# 演習課題
(A) 松坂と松中の名勝負に関する文章で、両者の対戦成績として挙げられている数値をすべて列挙してください。
(B) 松坂と松中の名勝負に関する文章について、最後の文に続く内容を書いてください。

━━━━━ 抜粋文

思い出される1試合3発の記憶 フリー打撃で蘇った松坂VS松中の名勝負
松坂は「特別な存在」、お互いが力を認めていたからこそ生まれた名勝負
6回の打席は2塁打。そして、この試合最後の対戦となったのは9回裏だった。3-3の同点。先頭で打席に入った松中は、この試合3本目となるホームランでサヨナラ勝ちを決めた。右翼席に運ぶ32号サヨナラ弾。右手でガッツポーズし、1塁を回るときにはランナーコーチとハイタッチ。このときも松坂は松中にストレートを投げ込んでいた。
試合後、松中は「松坂大輔は私にとって特別な存在ですから。打ててうれしい」と言葉を残している。
松坂が1試合に3本塁打を浴びたのは初めての経験だった。対戦成績は130打数42安打の打率3割2分3厘、34打点、12本塁打。日本で最も本塁打を浴びた打者が松中だった。松坂はこのとき、3被弾にも表情ひとつ変えず「完璧にやられました」と試合後にコメントしている。

━━━━━━━━━━
━━━━━ 提供データ

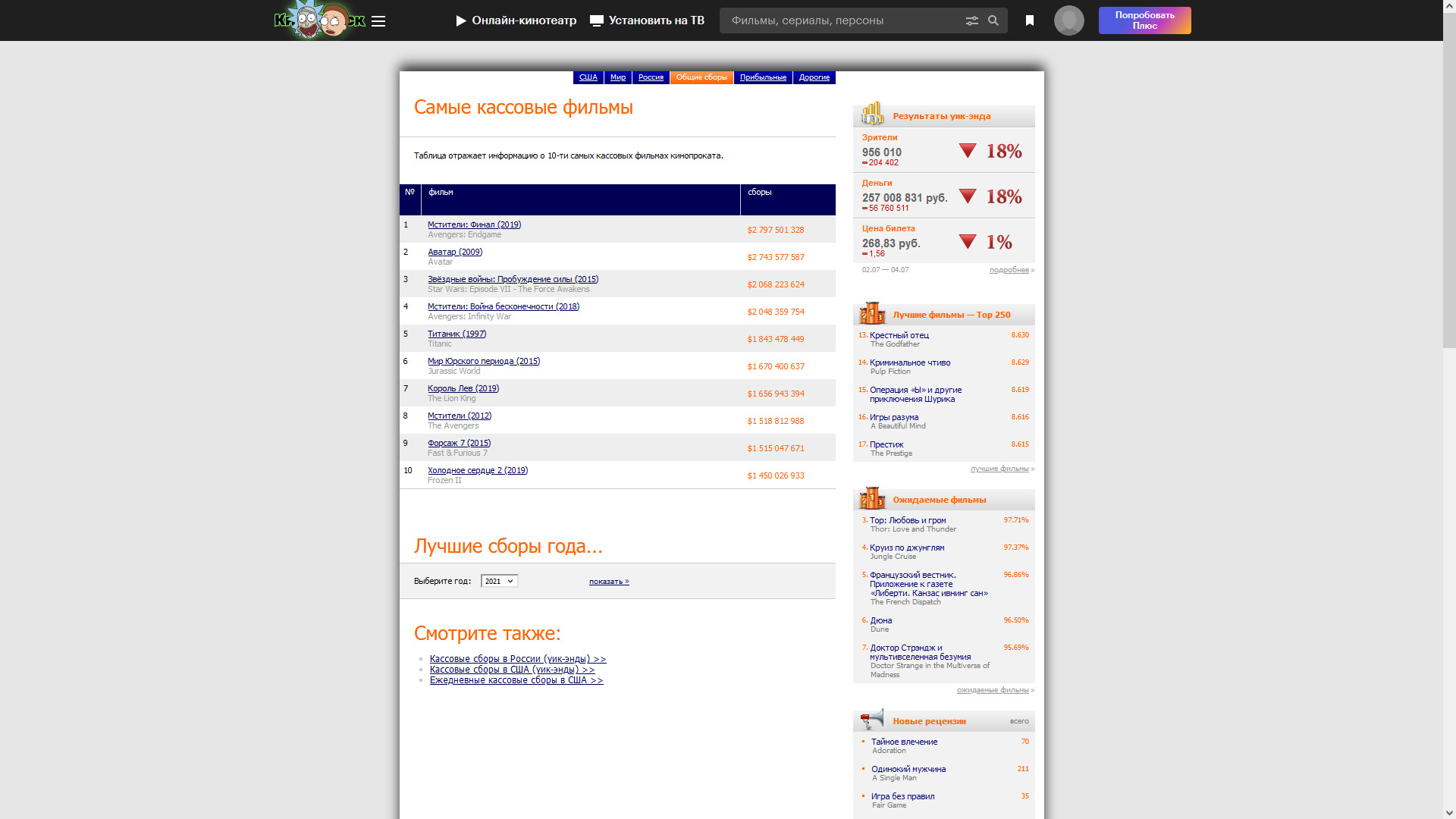
Task: Click the weekend results coins icon
Action: click(x=872, y=114)

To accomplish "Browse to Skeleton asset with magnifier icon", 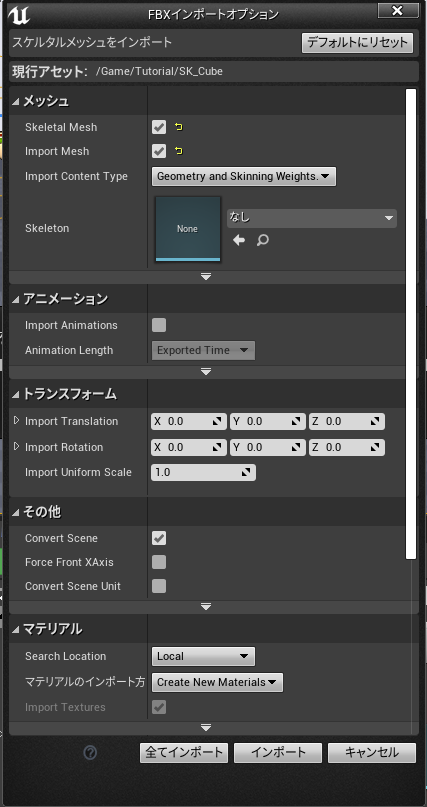I will pos(262,240).
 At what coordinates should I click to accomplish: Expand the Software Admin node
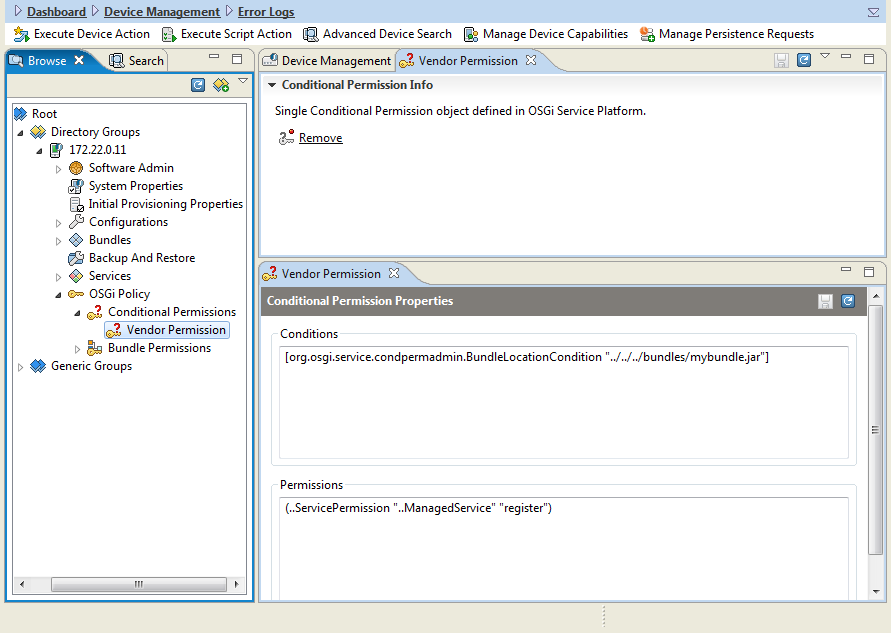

━━━━━━━━━━

# 課題への解答
(A) 130打数、42安打、打率3割2分3厘、34打点、12本塁打

(B)
どれも決して甘い球ではなかった。自信のあるストレートで1本目を打たれて、闘争本能に火がついた。ねじ伏せにいこうとしたストレートが、力ではじき返され、最後もサヨナラ被弾。表情を変えなかったことに松坂の悔しさが見て取れた。
ストレートを続けた松坂大輔と、それをことごとく打ち砕いた松中信彦。パ・リーグで一時代を築いた男たちの名勝負は、今回、同じユニホームを着たことで蘇った。1選手による1試合3本塁打は日本プロ野球の歴史でも10度以上あるが、球界を代表するエースと4番の対戦ではそうあることではない。お互いが力を認めていたからこそ生まれた名勝負だった。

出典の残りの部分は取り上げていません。